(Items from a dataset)
....

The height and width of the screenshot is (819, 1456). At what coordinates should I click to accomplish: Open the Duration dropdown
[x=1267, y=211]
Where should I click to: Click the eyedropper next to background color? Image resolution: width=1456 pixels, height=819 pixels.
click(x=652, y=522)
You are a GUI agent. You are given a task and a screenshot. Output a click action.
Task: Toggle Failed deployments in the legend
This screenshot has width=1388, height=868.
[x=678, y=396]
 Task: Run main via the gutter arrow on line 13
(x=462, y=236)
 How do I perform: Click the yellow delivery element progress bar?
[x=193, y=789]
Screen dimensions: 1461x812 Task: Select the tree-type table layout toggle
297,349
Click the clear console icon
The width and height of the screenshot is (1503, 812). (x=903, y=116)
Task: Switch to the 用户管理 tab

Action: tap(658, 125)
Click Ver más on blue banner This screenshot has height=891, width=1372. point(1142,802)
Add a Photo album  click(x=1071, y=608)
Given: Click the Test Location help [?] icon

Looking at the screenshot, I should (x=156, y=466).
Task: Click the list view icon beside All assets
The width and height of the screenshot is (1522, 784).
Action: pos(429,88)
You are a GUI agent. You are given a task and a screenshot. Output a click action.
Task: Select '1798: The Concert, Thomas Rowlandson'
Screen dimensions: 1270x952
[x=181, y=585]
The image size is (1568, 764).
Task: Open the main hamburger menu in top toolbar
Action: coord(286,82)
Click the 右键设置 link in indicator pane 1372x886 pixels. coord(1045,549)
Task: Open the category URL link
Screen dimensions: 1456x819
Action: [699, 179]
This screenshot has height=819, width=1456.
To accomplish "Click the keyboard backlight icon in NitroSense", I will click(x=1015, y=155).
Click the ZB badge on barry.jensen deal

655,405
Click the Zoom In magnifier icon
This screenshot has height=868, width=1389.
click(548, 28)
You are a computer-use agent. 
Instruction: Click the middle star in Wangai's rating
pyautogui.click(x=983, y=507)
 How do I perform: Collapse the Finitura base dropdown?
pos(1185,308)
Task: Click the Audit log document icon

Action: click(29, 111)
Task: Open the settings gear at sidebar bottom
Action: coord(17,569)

....

• **Exercise description**
Pull each line containing the word "link" out of the data above.

• **Solution for this problem**
Click the 右键设置 link in indicator pane 1372x886 pixels. coord(1045,549)
Task: Open the category URL link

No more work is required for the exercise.